If you use Microsoft Exchange Online, then there is no action needed on your part. However, if you use the on-premises Microsoft Exchange, you must review and apply URL rewrites. You can rewrite these URLs by opening the IIS Manager and selecting the default website. You can follow the detailed steps in the MSRC (Microsoft Security Response Center) post to apply the URL rewrites capable of breaking these zero day attack chains. If you use Microsoft 365 Defender, you should:
- Turn Cloud-delivered protection on.
- Run EDR in block mode to block malicious threats.
- Enable network protection to limit access to malicious domains and content.
- Turn tamper protection on to prevent threat actors from halting security services.

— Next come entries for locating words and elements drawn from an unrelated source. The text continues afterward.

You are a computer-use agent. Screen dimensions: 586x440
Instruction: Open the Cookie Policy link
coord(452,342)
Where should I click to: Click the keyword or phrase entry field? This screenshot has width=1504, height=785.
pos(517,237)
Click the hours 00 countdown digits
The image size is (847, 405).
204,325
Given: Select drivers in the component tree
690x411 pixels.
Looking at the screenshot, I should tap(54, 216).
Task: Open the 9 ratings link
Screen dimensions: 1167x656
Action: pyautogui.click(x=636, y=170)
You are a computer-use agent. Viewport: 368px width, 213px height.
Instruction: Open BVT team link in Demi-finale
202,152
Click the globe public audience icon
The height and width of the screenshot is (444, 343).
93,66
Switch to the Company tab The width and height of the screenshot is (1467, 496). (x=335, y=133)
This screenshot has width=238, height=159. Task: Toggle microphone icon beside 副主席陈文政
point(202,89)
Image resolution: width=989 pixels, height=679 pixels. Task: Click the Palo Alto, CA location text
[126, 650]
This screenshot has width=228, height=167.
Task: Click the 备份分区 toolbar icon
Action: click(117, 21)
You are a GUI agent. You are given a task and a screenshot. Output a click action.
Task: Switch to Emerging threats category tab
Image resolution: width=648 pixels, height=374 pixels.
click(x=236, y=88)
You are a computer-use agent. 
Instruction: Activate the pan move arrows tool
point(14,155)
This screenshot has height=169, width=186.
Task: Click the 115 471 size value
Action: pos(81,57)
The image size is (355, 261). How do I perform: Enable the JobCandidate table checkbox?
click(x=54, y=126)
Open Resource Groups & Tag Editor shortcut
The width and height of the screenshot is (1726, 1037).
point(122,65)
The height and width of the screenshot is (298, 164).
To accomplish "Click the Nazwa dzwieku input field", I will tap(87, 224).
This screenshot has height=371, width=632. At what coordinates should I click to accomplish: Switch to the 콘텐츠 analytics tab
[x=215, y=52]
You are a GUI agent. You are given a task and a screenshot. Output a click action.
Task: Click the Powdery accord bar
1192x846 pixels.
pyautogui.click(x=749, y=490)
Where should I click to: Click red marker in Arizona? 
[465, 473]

- Enable investigation and remediation so Microsoft Defender can take rapid action if breaches are detected.
- Utilize device discovery to increase network visibility and identify unmanaged devices.
Microsoft has suffered its fair share of cyberattacks in recent years. The LAPSUS$ data breach of March this year, 2021’s Microsoft Exchange Server data breach, and now these Microsoft Exchange zero-day exploits. But these cyberattacks have also established that Microsoft prevails, which means a proper patch to the zero day vulnerabilities is on the way. Until then, you should follow the above steps and ensure that your systems are free of post-exploit indicators of compromise.